Here, Winter developed cystitis and a sluggish bowel, likely in response to the stress of her asthma, which was now quite severe. Her visits to the vet became more frequent, and her medications increased. She adapted, and so did we. We were family, after all. She was happy, if well-medicated, and continued to play, hunt mice and curl up with us in bed at night. From the autumn of 2010 to the winter of 2015, we cared for our chronically-ill girl, and she returned our care with unconditional love and the same compassion she had always given us. We never knew how long we would have her, and eventually we stopped worrying about it as her care became routine.

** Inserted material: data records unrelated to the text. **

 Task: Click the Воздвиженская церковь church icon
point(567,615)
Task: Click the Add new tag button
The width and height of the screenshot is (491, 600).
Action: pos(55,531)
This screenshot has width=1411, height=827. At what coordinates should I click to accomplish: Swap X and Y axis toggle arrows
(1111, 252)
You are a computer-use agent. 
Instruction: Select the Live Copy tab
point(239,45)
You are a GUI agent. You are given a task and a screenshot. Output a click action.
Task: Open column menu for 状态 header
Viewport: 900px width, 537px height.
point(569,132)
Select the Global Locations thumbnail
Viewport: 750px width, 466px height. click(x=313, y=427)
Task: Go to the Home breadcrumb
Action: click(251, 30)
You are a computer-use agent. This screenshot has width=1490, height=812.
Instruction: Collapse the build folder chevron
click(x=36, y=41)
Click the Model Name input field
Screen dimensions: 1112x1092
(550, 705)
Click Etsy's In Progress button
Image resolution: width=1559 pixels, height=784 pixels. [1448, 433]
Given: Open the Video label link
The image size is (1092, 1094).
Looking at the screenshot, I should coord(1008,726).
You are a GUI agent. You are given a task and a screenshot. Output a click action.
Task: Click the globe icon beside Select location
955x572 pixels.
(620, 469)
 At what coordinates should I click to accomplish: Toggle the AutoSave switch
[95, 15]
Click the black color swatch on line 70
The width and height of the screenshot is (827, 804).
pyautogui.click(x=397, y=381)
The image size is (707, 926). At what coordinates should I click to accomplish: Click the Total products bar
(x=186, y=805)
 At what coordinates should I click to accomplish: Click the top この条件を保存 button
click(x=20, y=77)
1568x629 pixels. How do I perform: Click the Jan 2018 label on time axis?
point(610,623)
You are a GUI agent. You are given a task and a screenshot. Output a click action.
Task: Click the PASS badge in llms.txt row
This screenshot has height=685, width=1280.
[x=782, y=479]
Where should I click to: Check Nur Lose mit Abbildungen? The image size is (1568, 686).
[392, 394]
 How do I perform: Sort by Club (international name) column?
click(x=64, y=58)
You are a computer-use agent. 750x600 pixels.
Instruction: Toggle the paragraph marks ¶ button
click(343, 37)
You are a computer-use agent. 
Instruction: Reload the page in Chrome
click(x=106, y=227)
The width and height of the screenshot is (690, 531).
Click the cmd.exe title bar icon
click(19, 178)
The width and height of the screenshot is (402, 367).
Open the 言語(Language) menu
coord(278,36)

Then a few months ago, she was misdiagnosed with heart disease by a Cape Breton vet we only visited because her regular vet was so far away, and the prescribed treatment weakened her kidneys. She was subsequently treated for a kidney infection and was just settling into a new routine of medications as a cat with chronic renal failure when she developed difficulty breathing. At first, her regular vet in Dartmouth and her new substitute vet in Cape Breton thought she was in end-stage asthma. But she worsened very quickly over the course of a day, and an x-ray revealed fluid in her chest cavity. In a desperate effort to relieve the pressure on her lungs, her chest was tapped with a needle, and some lymphatic fluid was drained that looked perhaps cancerous under a microscope. By this time, she had not slept in nearly a day, her lungs were in danger of respiratory arrest and there was no way to drain the all the fluid in her chest because of her extant health problems. In short, there was nothing anyone could do to help her anymore. She had come to the end of her journey with us.
So we gave her the only gift and the only love we had left to offer; a good death at the hands of a kind doctor while we held her and whispered our love into her ear.
Winter was our family, and we were her pride. She was ill, but she wasn't defined by her illness any more than we were defined by our care for her. It was what it was, and we would rather have her and all her medications for the rest of our lives than the hole of her absence. We miss our girl; the way she would come to fetch the one of us who was late getting to bed, the way she stayed with us through the night, the way she chirped good morning when we woke, the way she sniffed our faces when we came home from an errand, the kindness in her face, the way she created and held a unique space of love in our home. There is no love so unconditional as that of a companion animal, and we were fortunate to have hers for nearly fifteen years.
Thank you, Winterkins. We promise to remember everything.